TASK ITEM: The entries must be repeated verbatim, and their images left out.

--- --- ---

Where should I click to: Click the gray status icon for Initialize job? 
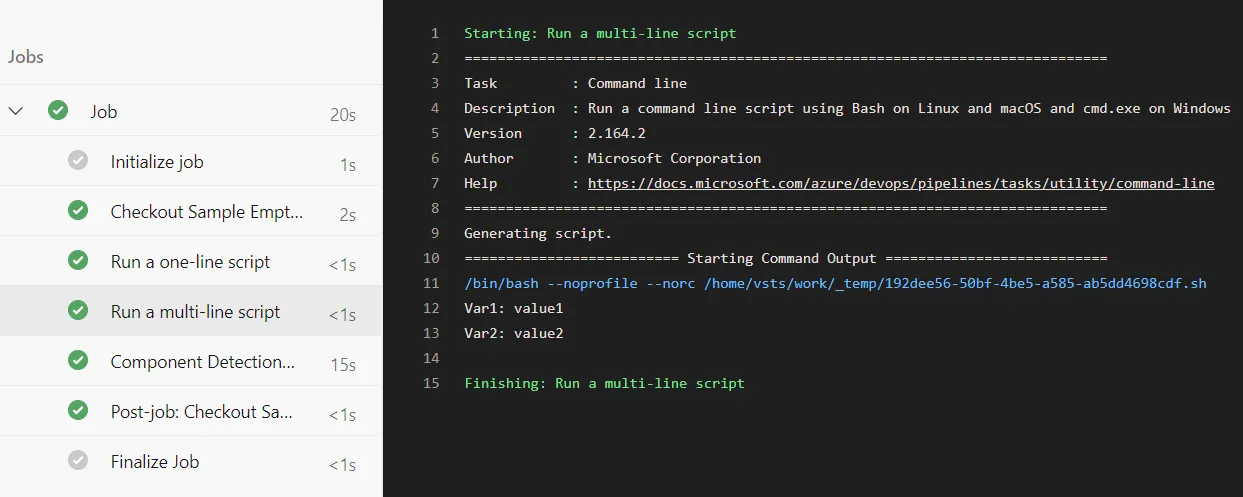click(78, 161)
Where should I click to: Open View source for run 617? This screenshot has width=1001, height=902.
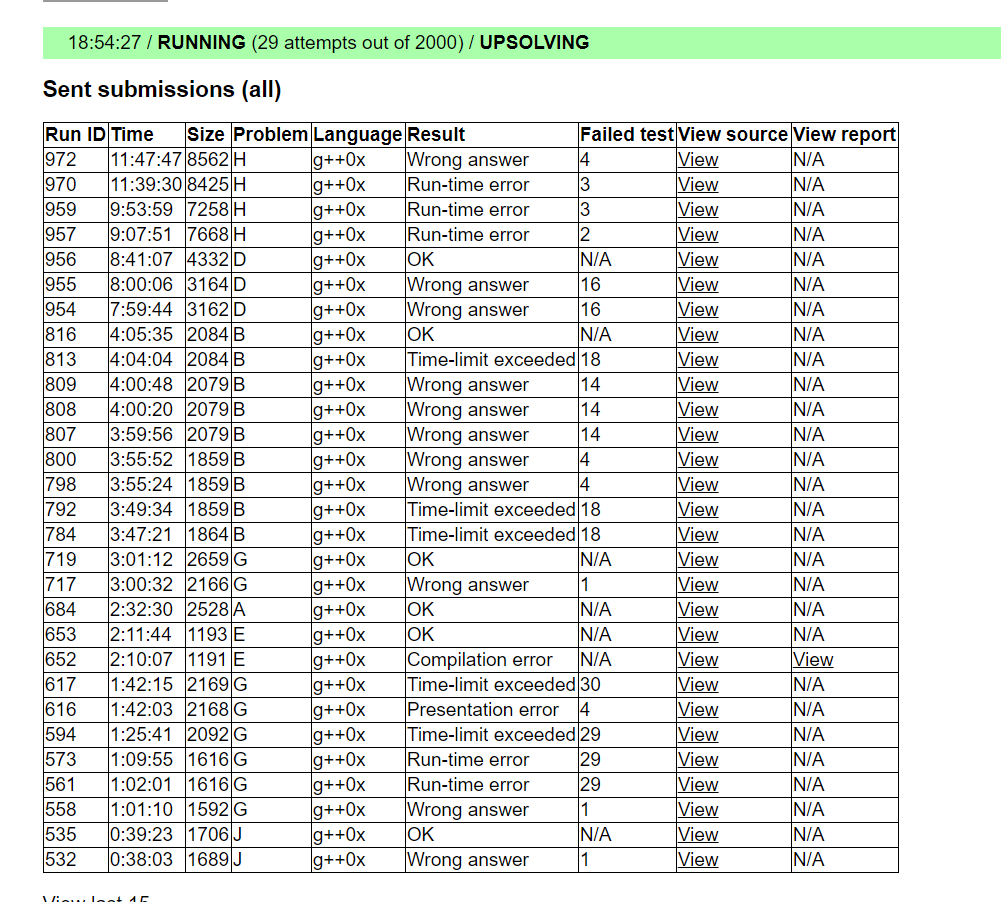pos(697,685)

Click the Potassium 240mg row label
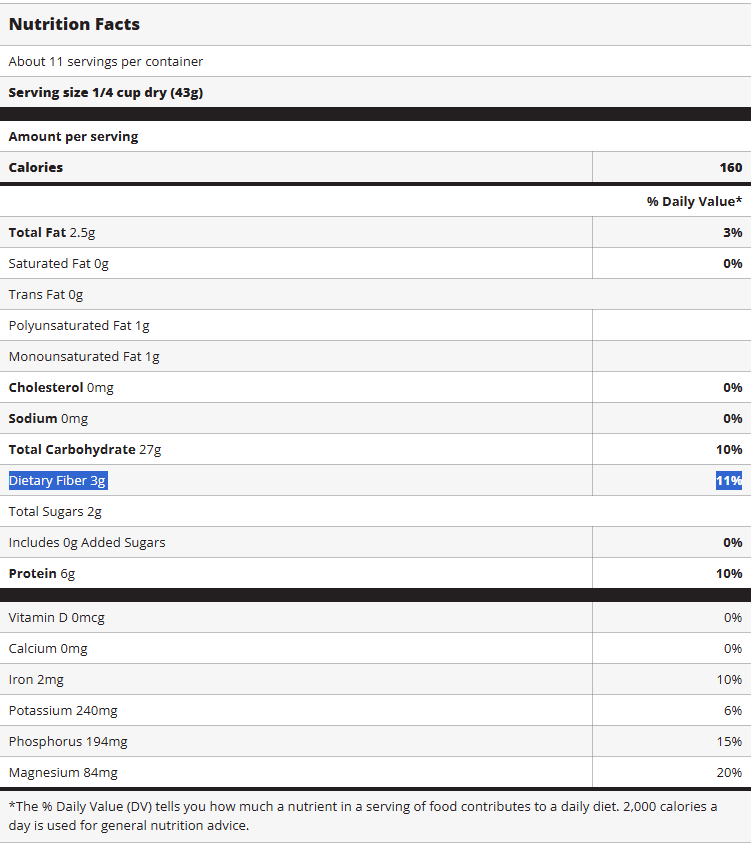[63, 710]
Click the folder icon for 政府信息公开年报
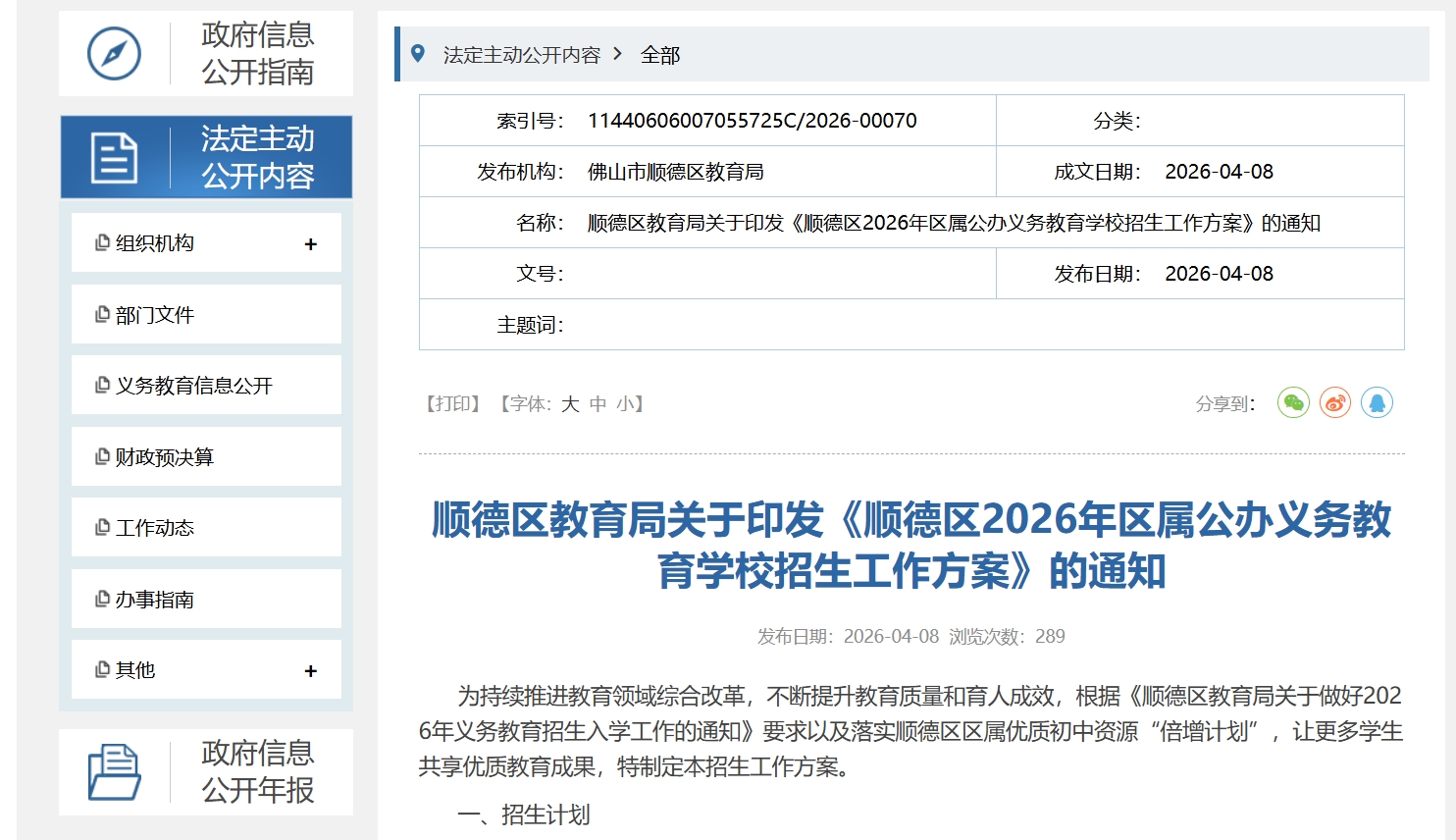This screenshot has width=1456, height=840. pos(114,772)
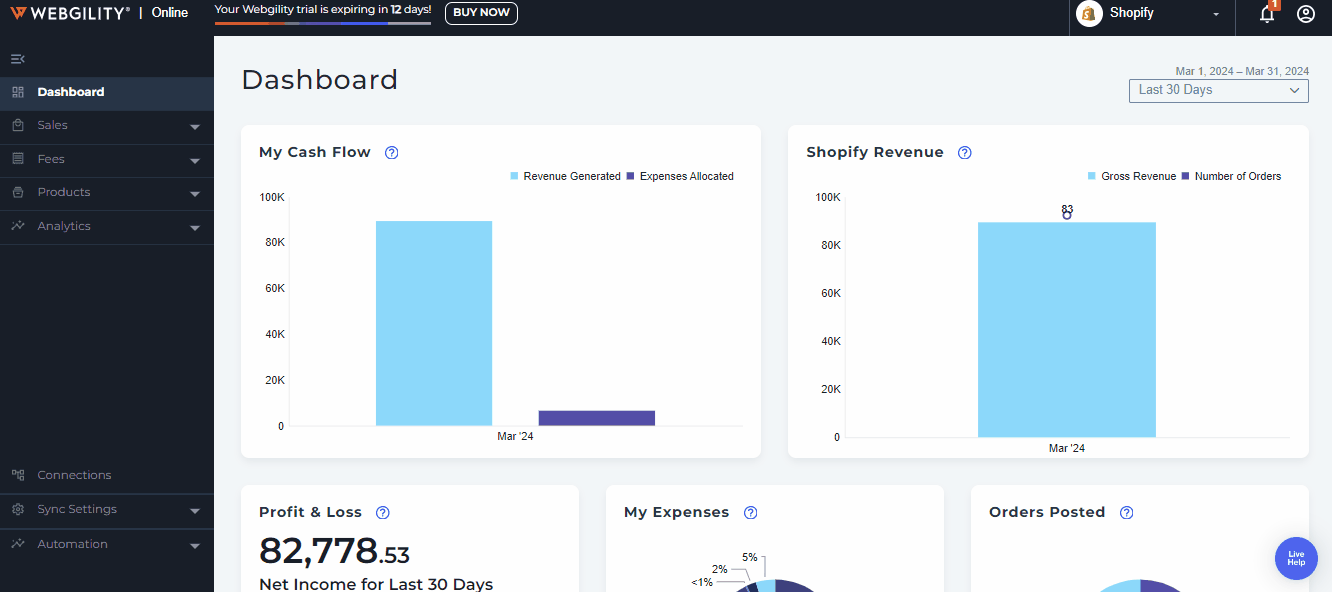Toggle Number of Orders legend series
Viewport: 1332px width, 592px height.
coord(1236,177)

--- --- ---

ANSWER TO THIS EXERCISE:
Where should I click to: Click the gray status icon for Initialize job? 
click(78, 161)
Where should I click to: Open View source for run 617? This screenshot has width=1001, height=902.
pos(697,685)

Click the Potassium 240mg row label
[63, 710]
Click the folder icon for 政府信息公开年报
This screenshot has width=1456, height=840. pos(114,772)
Toggle Number of Orders legend series
Viewport: 1332px width, 592px height.
coord(1236,177)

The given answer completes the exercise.